++++ SUPPLIED ENTRIES ++++

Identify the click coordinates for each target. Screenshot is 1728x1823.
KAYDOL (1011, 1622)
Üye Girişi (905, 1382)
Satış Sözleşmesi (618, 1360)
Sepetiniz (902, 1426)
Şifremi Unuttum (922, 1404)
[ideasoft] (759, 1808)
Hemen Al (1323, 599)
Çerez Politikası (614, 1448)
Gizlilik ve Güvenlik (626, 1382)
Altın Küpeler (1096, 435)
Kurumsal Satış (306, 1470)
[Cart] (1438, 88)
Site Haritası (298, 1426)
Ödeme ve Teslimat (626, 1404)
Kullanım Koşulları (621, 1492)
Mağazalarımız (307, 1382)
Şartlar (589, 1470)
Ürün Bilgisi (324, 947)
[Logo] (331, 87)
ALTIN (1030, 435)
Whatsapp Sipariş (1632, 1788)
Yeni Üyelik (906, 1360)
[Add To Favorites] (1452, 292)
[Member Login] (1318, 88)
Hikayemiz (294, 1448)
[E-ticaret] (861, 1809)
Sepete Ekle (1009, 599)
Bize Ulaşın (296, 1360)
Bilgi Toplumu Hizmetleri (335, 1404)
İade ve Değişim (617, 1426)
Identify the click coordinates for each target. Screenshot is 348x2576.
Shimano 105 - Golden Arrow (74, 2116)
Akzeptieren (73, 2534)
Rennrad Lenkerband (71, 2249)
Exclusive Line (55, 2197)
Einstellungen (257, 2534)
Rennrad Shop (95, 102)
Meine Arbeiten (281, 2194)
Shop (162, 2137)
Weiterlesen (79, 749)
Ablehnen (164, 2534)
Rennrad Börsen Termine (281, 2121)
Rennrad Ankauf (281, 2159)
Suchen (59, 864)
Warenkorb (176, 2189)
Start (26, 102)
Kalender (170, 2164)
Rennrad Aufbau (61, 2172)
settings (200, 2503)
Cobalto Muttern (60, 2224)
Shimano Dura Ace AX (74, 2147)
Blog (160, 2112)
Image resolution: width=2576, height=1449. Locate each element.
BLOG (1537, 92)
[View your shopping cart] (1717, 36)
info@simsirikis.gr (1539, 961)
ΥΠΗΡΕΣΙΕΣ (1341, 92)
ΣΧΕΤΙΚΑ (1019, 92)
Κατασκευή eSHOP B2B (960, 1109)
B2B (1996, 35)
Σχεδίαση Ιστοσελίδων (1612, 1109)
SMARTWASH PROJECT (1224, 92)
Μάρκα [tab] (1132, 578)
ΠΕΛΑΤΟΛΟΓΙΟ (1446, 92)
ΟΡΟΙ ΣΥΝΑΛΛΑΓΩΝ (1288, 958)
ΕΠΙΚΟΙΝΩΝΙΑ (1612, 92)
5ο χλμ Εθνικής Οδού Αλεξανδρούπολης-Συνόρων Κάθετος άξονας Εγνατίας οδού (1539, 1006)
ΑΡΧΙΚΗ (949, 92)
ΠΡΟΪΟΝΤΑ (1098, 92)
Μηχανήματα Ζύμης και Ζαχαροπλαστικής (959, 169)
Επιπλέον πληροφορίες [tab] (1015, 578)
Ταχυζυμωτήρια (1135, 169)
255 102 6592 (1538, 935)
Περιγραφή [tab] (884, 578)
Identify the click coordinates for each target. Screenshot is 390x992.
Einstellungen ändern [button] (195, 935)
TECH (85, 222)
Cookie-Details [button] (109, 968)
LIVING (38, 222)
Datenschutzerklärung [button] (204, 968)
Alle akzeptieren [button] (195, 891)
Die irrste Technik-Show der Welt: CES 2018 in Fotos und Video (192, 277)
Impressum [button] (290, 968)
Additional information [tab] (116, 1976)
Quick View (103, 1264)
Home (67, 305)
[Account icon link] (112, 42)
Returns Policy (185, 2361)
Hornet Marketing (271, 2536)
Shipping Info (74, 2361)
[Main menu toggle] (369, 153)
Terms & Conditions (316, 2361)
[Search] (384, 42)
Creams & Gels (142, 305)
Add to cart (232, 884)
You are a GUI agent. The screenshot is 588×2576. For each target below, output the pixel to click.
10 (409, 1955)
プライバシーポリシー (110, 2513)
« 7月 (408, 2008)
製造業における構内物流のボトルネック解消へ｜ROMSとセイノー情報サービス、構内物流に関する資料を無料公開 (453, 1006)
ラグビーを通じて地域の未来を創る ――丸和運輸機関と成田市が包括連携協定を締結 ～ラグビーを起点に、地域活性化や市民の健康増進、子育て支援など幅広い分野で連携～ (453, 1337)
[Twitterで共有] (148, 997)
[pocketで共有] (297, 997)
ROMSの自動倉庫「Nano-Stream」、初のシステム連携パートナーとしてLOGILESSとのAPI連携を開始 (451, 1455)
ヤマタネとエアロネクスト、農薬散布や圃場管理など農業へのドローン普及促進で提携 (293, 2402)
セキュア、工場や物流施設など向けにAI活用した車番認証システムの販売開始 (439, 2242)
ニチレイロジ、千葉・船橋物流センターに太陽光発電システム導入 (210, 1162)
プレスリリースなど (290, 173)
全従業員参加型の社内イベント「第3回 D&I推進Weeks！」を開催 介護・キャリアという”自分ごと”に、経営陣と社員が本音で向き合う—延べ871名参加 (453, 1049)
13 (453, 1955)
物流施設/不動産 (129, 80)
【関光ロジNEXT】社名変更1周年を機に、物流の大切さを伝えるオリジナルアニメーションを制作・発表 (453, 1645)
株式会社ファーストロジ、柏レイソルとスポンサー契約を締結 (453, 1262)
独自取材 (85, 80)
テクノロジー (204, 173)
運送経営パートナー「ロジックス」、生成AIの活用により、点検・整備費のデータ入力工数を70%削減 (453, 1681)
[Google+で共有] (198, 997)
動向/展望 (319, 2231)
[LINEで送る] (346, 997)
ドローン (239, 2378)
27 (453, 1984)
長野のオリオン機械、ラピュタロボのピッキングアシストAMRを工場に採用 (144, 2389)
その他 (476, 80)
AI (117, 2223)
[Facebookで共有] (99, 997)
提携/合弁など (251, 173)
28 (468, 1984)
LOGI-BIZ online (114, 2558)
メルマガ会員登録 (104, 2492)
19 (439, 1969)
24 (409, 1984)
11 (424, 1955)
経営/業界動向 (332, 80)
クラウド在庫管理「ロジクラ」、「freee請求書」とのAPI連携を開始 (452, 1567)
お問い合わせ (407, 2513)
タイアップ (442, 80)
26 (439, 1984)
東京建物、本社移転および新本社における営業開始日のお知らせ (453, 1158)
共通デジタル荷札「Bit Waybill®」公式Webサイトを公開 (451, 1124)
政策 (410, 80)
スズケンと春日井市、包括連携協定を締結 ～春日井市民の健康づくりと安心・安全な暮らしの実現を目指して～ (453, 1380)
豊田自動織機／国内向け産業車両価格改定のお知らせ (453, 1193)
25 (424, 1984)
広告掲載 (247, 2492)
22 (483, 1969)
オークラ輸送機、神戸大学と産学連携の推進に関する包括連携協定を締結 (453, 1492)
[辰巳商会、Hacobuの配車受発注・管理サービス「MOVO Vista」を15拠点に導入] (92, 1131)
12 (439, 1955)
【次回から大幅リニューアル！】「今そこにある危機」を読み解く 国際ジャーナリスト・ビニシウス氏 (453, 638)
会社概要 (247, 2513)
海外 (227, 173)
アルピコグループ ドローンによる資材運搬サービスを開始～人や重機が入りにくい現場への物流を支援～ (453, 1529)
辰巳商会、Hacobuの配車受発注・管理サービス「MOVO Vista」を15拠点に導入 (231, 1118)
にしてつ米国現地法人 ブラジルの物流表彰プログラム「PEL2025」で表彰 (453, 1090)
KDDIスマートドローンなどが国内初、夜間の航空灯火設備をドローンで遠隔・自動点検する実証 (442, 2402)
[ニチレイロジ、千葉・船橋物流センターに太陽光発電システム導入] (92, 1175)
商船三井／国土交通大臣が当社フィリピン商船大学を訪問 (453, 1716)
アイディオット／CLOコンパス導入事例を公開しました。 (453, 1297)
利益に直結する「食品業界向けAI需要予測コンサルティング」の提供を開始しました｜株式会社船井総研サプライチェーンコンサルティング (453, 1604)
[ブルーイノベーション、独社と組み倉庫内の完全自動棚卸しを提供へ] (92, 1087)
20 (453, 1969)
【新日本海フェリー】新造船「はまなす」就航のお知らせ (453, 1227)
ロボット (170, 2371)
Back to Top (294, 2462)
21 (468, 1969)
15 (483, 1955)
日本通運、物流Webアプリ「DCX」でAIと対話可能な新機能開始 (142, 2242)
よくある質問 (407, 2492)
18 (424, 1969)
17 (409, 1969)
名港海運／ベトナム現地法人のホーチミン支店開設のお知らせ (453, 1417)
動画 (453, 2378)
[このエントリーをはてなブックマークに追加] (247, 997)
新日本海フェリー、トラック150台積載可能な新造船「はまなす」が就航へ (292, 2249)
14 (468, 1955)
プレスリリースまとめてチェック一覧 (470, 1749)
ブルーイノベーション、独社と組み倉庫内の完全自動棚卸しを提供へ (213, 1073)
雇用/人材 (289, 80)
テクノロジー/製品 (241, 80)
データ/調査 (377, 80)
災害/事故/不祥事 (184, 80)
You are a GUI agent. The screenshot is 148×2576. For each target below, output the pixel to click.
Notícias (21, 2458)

++++

**DESCRIPTION OF THE TASK**
Gather all lines of the records that include the word "pixel".

**ANSWER SECTION**
You are a GUI agent. The screenshot is 588×2576. For each target below, output the pixel to click.
You are a GUI agent. The screenshot is 148×2576. For each target below, output the pixel to click.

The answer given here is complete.